May 20 2013
CommonDreams: Needed: A Mass Movement for College Debt Relief
Austerity has failed in Europe, where the European Union just racked up 18 months of negative growth with no end in sight. It is failing in the United States, where this year’s deficit reductions will cut the growth rate in half.
But austerity is succeeding as politics. The German government shows no signs of taking its heavy foot off Europe’s oxygen hose, and President Obama seems determined to strike a 10-year deal with the Republicans that would equal 10 years of sequesters and then some.
What might change this grim politics?
Last seek, Senator Elizabeth Warren — how splendid to be able write the words Senator and Warren in the same sentence — showed the way. Warren introduced her very first free-standing bill, and fittingly it was a bill to cut interest rates on student loans.
Warren’s bill is only a start.
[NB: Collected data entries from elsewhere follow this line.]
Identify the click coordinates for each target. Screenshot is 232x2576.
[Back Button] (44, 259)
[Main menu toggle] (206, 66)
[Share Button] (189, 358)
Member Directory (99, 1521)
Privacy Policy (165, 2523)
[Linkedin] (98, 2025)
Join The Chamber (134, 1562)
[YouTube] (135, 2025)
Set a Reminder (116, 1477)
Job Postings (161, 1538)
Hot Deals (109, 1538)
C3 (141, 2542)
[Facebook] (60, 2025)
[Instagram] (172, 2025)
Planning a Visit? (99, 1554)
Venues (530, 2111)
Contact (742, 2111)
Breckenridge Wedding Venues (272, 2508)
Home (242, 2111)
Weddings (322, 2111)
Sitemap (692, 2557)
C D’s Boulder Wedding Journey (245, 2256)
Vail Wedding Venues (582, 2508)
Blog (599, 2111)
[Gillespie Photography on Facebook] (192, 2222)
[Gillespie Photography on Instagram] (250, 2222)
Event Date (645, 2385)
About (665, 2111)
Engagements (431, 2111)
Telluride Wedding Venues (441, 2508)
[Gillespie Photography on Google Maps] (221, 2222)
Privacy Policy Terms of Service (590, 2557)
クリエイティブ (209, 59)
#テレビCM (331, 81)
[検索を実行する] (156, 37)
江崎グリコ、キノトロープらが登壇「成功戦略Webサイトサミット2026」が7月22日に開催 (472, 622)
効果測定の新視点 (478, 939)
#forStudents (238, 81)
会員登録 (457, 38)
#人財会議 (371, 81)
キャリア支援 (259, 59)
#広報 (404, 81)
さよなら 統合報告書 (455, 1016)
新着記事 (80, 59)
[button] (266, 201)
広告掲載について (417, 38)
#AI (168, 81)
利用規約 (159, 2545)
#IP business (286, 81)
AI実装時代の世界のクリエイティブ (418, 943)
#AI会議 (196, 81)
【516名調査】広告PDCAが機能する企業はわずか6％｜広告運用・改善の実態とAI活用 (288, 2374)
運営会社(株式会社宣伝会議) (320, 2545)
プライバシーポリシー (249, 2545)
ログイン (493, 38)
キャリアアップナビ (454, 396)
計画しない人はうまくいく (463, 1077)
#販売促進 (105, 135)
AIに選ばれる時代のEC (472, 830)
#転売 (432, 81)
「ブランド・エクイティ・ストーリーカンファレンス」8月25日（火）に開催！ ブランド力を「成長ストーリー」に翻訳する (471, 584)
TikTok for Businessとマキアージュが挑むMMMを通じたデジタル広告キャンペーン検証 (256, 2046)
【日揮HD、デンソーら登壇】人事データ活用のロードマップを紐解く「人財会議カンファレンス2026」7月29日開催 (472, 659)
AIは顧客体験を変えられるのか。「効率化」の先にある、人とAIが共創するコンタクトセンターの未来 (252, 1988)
It would prevent an increase in Stafford Loans, federally subsidized loans to low and middle-income families, which are slated to double in cost on July 1 from 3.4 percent interest to 6.8 percent. Warren’s bill would cut the rate to the Federal Reserve lending rate to banks, currently 0.75 percent.
But there is in Warren’s proposal the germ of a counter-revolution against austerity politics.
Budget-balance mania is favored by elites. Regular people don’t want cuts in Social Security and Medicare. The Peter G. Peterson Foundation has spent close to a trillion dollars creating one front group after another, trying to sell the proposition that we can somehow deflate our way to economic recovery. Peterson has few takers — except among the group of people who count, beginning with President Obama.
The austerity crusade seems impervious to both logic and evidence. It will give way only when there is a popular counter-movement of real power.
It seems to me that a mass movement for relief of college debt could be such a movement. Some 37 million students and former students have college loans, totaling more than a trillion dollars. And tens of millions of parents who were required to co-sign loans for their kids are at risk of students fall behind on their payments.
That’s a lot of people — college-educated people in their prime of life. Politicians need to hear from them. An entire generation is failing to get economic traction in a weak job market. College debt only adds to the delay young adults face in buying homes or starting families. This is not an abstract ideological proposition. It is up close and personal.